Home Video Reviews
The film's original Fox Lorber DVD release was a nuts-and-bolts affair that suffered from a relatively faded print. Now, My Life as a Dog gets the royal treatment, with a two-disc Criterion release that's overflowing with must-see extras, and features a pristine high-definition transfer.
Hallstrom tosses just the right amounts of sentiment and world-weariness into the story of Ingemar (Anton Glanzelius), a Swedish 11-year old in the late 1950s who can't win for losing...not that he tries very hard to stay out of trouble. He spends his time running wild, getting into mischief and fearing for his mother's life. No wonder his voice-over musings focus on such disasters as the fate of Laikka, the doomed Russian space dog. This kid badly needs a break.
Young Ingemar is eventually too much for his dying mother to handle, so he's shipped off to the countryside to live with his aunt and eccentric Uncle Gunnar (Tomas von Bromssen). There, Ingemar will travel a twisted road of self-discovery that leads to sweetly understated lessons in friendship, family, death, and sexuality. Both Glazelius and Melinda Kinnaman (as Ingemar's sparring-partner/first love) give remarkable performances, naturalistic wonders that once again suggest that the best approach to film acting is to start doing it before you understand the process.
The movie is presented in the wide screen anamorphic format, as it should be to fully capture the warm beauty of cinematographer Jorgen Persson's images. The sound mix is as crisp as can be expected throughout, with a bit of audible hiss, but not enough to distract from one's enjoyment of the film. Included in the extras are a video interview with Hallstrom, in which he discusses the autobiographical elements of My Life as a Dog, and admits to getting his start directing music videos for the pop group, ABBA! There's also an essay by film critic Michael Atkinson, as well as a piece by Kurt Vonnegut, whose childlike sense of wonder and dread seems a direct antecedent to Hallstrom's work. This film is ripe for personal interpretation, and Vonnegut's essay - a rare piece of new writing from an aging master - is an enjoyable read.
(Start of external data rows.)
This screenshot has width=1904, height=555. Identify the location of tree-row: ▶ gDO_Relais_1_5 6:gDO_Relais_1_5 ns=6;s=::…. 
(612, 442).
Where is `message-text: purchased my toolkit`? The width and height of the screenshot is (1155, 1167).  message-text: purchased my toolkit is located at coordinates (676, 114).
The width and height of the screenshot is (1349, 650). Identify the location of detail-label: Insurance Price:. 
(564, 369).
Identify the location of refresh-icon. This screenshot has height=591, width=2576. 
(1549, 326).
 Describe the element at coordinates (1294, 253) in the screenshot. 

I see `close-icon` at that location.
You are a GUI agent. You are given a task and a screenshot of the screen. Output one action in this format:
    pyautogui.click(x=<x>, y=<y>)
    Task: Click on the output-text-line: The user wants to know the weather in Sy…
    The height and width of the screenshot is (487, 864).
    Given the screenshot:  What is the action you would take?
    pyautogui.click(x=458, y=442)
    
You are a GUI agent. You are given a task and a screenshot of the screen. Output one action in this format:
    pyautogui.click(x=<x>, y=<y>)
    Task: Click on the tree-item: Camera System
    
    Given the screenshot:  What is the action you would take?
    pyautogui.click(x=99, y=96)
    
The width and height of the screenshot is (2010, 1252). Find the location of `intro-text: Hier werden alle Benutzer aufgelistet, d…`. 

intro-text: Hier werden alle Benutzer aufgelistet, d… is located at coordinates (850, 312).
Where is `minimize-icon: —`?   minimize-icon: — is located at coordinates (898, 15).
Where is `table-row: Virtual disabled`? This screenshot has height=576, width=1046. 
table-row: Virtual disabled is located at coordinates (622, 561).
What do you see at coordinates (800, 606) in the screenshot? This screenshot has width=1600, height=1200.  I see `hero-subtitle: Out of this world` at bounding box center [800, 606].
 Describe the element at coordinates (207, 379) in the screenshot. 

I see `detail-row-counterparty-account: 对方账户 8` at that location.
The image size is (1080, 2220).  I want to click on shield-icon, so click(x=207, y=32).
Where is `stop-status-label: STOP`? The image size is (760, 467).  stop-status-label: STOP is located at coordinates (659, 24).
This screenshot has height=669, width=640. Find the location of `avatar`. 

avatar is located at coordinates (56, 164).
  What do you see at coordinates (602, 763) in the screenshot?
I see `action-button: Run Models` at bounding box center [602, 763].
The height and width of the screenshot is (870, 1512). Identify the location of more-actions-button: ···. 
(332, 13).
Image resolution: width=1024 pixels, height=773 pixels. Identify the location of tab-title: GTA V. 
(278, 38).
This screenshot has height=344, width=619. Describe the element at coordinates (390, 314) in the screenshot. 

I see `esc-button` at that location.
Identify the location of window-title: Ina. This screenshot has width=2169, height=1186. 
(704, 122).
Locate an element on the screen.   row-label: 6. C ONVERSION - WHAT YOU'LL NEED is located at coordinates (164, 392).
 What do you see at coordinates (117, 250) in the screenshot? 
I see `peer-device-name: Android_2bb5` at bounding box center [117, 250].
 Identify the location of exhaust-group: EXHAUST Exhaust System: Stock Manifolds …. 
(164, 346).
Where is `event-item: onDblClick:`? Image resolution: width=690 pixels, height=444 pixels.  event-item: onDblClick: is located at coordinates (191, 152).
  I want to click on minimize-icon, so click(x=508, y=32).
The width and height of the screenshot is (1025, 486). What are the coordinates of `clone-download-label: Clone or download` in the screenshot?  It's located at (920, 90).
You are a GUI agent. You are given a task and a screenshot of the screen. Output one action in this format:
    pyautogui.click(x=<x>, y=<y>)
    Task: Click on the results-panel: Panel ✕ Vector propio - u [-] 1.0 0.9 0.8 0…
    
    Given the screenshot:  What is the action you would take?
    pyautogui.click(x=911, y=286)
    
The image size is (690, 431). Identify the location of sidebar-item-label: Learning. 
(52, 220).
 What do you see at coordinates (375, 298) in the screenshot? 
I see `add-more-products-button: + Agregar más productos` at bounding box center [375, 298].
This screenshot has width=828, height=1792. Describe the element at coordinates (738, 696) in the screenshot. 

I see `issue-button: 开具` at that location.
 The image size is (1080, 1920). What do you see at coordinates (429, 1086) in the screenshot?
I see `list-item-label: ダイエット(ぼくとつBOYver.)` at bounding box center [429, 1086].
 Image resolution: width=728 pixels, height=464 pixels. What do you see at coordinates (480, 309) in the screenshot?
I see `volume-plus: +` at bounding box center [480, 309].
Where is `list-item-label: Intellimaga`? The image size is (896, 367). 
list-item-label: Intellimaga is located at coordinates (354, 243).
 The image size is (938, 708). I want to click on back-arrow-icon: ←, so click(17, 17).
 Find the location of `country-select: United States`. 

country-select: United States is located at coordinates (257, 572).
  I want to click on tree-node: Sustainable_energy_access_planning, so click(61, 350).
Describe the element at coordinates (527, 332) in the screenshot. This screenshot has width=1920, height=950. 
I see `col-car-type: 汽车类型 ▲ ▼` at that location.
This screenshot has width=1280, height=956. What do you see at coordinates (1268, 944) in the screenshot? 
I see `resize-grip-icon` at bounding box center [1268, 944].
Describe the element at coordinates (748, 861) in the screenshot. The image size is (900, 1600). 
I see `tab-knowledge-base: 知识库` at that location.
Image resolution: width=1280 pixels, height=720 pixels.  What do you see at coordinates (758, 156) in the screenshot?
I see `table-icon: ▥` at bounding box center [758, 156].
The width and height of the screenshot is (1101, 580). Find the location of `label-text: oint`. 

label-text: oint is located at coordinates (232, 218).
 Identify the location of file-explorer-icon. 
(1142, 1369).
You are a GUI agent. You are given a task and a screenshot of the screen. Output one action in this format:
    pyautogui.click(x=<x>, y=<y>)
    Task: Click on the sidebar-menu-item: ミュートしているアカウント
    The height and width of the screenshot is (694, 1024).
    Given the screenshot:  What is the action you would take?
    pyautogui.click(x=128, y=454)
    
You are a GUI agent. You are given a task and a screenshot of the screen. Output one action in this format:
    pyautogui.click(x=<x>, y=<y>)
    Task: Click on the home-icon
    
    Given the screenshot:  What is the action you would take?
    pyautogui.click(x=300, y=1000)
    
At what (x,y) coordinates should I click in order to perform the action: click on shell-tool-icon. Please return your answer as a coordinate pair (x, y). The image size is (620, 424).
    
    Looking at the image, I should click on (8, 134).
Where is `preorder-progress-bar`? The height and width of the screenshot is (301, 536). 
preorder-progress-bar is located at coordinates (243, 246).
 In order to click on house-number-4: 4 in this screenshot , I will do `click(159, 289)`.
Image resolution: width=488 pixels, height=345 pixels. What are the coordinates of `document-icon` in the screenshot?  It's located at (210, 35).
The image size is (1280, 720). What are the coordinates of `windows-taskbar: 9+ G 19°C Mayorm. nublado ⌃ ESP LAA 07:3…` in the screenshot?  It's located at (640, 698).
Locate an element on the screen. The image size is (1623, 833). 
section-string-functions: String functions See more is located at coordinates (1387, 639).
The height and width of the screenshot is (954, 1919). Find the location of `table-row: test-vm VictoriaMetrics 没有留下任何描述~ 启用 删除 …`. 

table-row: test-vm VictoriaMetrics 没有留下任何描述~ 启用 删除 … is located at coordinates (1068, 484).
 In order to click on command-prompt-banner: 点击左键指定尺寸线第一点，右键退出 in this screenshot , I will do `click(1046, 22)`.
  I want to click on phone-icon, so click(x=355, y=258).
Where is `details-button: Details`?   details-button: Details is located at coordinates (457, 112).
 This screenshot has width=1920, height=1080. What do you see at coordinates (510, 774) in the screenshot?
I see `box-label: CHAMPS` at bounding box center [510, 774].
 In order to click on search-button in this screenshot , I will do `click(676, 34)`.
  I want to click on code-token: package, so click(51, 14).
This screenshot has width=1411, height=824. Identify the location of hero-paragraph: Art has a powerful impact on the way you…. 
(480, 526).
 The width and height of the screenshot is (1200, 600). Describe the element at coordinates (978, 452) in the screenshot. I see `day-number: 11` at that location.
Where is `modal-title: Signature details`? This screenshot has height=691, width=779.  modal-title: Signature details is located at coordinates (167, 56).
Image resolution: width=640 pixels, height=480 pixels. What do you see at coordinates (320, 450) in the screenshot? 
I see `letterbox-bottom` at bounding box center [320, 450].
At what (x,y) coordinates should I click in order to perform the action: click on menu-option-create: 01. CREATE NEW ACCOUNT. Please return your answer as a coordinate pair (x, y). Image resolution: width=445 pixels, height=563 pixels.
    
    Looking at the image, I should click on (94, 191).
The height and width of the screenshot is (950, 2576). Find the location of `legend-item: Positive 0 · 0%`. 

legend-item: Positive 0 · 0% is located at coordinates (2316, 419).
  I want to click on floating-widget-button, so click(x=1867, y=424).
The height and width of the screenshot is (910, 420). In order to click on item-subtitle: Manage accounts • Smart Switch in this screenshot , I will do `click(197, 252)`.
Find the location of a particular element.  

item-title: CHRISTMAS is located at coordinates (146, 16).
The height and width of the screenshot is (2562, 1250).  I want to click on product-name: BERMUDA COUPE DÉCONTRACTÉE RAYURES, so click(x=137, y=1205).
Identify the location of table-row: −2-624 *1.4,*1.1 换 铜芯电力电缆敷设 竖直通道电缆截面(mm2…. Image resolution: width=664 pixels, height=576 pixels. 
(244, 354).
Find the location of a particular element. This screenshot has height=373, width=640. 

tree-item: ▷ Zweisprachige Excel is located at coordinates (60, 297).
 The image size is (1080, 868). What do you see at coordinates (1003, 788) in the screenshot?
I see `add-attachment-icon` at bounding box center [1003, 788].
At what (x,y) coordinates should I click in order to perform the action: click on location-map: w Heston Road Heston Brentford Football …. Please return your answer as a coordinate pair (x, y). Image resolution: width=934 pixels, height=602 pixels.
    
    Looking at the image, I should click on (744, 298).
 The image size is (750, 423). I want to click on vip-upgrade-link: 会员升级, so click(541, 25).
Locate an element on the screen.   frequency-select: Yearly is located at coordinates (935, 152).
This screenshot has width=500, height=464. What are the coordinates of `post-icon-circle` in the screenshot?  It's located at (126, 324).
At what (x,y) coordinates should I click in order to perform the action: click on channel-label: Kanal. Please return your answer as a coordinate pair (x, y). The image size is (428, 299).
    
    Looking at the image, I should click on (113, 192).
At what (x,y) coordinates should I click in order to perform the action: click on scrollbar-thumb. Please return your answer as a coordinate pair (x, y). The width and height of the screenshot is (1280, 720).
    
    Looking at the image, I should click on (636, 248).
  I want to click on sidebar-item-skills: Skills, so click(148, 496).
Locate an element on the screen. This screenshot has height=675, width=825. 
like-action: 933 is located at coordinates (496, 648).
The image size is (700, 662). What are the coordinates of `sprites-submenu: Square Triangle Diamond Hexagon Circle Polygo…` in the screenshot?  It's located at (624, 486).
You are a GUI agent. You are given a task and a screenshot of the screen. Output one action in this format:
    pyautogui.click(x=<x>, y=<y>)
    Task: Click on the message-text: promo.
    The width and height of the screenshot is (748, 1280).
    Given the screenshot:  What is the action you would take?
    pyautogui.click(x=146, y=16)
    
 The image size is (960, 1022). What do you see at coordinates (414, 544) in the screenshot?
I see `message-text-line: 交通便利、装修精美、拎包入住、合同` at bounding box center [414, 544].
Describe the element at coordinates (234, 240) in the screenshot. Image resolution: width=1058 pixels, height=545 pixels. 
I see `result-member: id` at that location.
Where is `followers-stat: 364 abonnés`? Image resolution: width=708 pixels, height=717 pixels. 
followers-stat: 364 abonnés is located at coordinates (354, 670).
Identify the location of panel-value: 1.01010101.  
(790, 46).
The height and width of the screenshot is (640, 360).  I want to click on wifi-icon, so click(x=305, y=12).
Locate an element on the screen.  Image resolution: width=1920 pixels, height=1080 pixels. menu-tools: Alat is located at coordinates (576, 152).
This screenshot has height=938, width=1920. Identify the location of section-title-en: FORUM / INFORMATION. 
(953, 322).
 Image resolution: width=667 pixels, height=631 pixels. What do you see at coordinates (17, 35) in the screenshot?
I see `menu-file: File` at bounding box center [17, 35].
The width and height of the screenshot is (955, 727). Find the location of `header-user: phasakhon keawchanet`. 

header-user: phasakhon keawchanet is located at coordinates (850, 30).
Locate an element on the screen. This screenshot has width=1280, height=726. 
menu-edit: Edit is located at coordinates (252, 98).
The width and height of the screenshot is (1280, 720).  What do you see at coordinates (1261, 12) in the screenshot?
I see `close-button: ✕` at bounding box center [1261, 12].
Perhaps the most fascinating bonus for My Life as a Dog fans will be the inclusion of Shall We Go to My Place or Each Go Home Alone, a loose-limbed 52-minute TV film Hallstrom shot in 1973 that seems greatly influenced by early Robert Altman. It's a graceful, funny little story about the Swedish dating scene that contains several flashes of Hallstrom's later wall-to-wall sparkle. It's well worth a look if you're a fan of concise, character-driven storytelling. Given how young he was when it was filmed, Hallstrom should be proud of it.